Mr. A--please constrain your testiness and focus it on the companies and some of their customers. Don't shoot the messenger. Yeah, GSA shapes the content of the catalogs, but the companies are willing and enthusiastic participants at the trough until they learn, what you are a master of, that they need to do more than turn the crank--but not much more. Just looking and sounding a bit different, and pricing correctly, is all they need to do. The government hardly ever buys innovation--you rarely see call for anything new in a solicitation. Read the company websites--most don't contain much differentiation from competitors. Assertions of this and of that are largely unproven--and startlingly similar from firm to firm. Yet somehow the government distinguishes among them and picks them in a pattern that, year to year, sustains pretty much the ordinal ranking of firms and even what they win. It is a big herd. Cleverness and postured differentiation in proposals--plus the old-boy network effect and lazy evaluations, as opposed to substantive quality, is what differentiates. The government rarely appreciates differences other than price. There's a lot of good to that--when most of the services sought and delivered are commoditized. And, yes, it is crowning proof that the industry is commoditized when we see that the workers are the same and they migrate like groundwater for 5-10 percent more in salary and an easier commute.

Tue, May 6, 2014 Amtower

It appears that we will not agree on pretty much anything, but here are my thoughts anyway. What appears in the GSA catalog description is dictated by GSA, ergo the commodity look, as are the labor categories. The “lemmings” migrate to the work, which does not make it “crowning proof”. Buyers are not necessarily “a tad smarter”, but are being funneled into LPTA situations. But the focus was on differentiation. If you think differentiation is “smoke and mirrors” I suggest you view this webinar, though I doubt you’ll agree with anything presented. http://www.hingemarketing.com/library/article/the-21-best-differentiators-and-how-to-find-yours

Mon, May 5, 2014 Jake S.

Ok, I admit, I over-stated the case, but just a scoche. There truly are some unique offerings, but they are rarely demanded. What is usually solicited and bought is a full schmear of commoditized services, from classic or platinum butts-in-seats to standard programming and HW. With or without project management ("hold the mayo,"?) Just look at the pricing. Look at the Sched 70 catalog descriptions of labor cats and offerings and tell me this is not a highly commoditized industry. The crowning proof is the constant migration, like lemmings, of employees across the companies as if nothing happened. It makes no diff where they are because the same stuff gets delivered regardless. And since the success rate of custom services and systems is so putrid, customers tend to stick with what they know. Profitability only has sunk because the buyers are becoming, bit by bit, a tad smarter and more discriminating (in the good sense) and the companies are stretching what was already paper-thin supervision and quality assurance. The bigger companies are as prone to failure as the small ones, but their failures are far more noticeable--and don't do the industry s reputation any good. It is dog eat dog out there, but there always were dogs....

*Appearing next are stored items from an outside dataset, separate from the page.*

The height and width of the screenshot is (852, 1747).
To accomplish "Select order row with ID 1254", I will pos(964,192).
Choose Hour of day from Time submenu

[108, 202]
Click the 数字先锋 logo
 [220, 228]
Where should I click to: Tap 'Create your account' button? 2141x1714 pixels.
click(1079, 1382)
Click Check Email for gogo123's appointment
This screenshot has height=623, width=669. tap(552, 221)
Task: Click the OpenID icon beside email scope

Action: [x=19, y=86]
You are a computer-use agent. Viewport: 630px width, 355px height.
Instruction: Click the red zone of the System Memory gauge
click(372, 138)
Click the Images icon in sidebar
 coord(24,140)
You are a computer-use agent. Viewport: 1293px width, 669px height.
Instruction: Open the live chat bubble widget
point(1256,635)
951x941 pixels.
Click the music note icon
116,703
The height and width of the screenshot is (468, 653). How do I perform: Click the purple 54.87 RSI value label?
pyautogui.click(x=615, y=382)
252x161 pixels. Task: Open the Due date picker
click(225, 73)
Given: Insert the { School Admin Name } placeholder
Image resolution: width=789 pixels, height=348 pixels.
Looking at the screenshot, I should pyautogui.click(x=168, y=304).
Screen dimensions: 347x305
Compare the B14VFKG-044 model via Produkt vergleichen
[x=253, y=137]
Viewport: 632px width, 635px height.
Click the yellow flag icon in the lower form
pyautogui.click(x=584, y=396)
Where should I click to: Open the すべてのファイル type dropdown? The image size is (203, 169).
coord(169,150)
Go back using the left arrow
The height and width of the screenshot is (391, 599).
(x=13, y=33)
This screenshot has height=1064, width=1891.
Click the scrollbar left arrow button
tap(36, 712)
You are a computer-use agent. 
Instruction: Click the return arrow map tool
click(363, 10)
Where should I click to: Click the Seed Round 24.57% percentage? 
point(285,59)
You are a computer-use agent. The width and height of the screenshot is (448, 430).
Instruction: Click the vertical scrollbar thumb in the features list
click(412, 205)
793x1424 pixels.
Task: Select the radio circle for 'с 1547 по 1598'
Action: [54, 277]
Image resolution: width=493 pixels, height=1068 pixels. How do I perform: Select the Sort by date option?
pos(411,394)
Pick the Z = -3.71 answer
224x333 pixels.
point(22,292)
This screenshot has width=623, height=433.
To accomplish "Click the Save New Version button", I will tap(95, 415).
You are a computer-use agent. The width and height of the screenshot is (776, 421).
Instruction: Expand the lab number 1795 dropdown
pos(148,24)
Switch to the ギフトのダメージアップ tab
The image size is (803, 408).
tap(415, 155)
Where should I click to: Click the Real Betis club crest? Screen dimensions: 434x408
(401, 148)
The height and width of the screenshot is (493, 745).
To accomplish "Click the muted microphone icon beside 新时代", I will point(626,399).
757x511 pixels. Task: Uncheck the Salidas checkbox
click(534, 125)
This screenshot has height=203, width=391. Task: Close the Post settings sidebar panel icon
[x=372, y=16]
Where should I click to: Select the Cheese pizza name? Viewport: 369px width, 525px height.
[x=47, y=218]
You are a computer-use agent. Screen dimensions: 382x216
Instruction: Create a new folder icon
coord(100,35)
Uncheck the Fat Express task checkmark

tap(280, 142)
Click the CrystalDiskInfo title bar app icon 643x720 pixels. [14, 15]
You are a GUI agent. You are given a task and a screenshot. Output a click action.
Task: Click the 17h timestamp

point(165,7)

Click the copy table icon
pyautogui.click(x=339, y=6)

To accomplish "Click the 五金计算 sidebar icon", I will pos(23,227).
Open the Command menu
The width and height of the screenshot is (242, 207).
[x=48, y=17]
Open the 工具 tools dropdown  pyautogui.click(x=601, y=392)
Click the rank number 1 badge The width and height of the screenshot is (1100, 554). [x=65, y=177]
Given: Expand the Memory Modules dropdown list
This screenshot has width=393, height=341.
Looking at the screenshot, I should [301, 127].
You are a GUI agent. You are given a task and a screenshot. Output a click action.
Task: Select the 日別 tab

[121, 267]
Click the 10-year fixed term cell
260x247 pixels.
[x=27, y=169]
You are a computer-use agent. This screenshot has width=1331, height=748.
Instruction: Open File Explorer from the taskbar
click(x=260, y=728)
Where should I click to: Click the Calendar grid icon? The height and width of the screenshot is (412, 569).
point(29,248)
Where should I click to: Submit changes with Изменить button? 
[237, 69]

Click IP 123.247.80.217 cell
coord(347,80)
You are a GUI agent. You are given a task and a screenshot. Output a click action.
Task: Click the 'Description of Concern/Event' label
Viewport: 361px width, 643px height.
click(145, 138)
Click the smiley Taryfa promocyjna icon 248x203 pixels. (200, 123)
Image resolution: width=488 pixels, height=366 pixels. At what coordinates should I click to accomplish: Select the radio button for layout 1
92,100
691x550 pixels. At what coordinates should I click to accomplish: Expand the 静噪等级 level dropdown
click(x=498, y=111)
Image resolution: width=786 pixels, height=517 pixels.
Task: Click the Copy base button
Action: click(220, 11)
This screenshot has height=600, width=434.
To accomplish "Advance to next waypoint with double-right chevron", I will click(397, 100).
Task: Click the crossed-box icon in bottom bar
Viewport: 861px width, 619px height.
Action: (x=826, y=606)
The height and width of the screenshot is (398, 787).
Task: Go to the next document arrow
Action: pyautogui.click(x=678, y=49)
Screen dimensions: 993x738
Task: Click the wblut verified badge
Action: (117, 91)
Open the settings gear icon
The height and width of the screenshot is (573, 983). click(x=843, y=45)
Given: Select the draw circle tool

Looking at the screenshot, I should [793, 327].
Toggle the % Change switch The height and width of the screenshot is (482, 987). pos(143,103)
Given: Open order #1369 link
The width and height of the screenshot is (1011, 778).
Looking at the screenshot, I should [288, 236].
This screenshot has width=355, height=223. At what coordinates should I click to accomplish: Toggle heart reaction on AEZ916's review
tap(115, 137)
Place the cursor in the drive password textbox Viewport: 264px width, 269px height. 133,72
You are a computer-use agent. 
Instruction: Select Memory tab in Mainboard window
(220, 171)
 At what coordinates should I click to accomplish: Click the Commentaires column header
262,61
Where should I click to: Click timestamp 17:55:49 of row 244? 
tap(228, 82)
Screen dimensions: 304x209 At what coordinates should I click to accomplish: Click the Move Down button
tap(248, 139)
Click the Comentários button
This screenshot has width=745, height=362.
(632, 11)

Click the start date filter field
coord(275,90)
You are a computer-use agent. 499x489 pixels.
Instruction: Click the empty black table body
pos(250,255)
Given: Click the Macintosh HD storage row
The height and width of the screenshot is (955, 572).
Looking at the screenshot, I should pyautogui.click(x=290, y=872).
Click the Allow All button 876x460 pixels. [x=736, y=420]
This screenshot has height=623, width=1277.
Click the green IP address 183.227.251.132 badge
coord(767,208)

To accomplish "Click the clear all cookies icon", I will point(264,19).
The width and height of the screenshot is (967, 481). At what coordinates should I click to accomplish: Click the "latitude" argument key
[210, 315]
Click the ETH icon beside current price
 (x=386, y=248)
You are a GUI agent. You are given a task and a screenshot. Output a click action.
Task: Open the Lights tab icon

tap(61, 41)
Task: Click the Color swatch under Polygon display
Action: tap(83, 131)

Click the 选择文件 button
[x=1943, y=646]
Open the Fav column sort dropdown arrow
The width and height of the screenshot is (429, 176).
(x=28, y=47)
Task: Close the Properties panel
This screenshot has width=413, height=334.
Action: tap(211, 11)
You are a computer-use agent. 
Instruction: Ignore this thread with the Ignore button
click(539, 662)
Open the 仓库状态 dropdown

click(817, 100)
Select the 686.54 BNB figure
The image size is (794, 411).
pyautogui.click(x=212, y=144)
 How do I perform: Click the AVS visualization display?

Thu, May 1, 2014 Lee Frederiksen

This is excellent advice. I do take exception with the comment that there are no real differences between firms so it is just a matter of being clever. I will agree that some folks approach it that way. But there are many ways to truly differentiate your firm. Specialization is the easiest way, but certainly not the only one. Thanks for a stimulating discussion...lwf

Thu, May 1, 2014 Amtower

Maurice- thnx! Jake- some IT services may well be considered "commodity" but what you call "cleverness" in differentiation is not accurate. If the IT service you perform involve a methodology that is different in analyzing the issue on the front end, that is a differentiator. If an IT firm has extensive experience with a specific agency, that is a differentiator. Hinge Marketing has a white paper that offer 21 distinct ways to legitimately differentiate, and there are combinations of those 21 that expand the ways companies can legitimately differentiate their service offerings.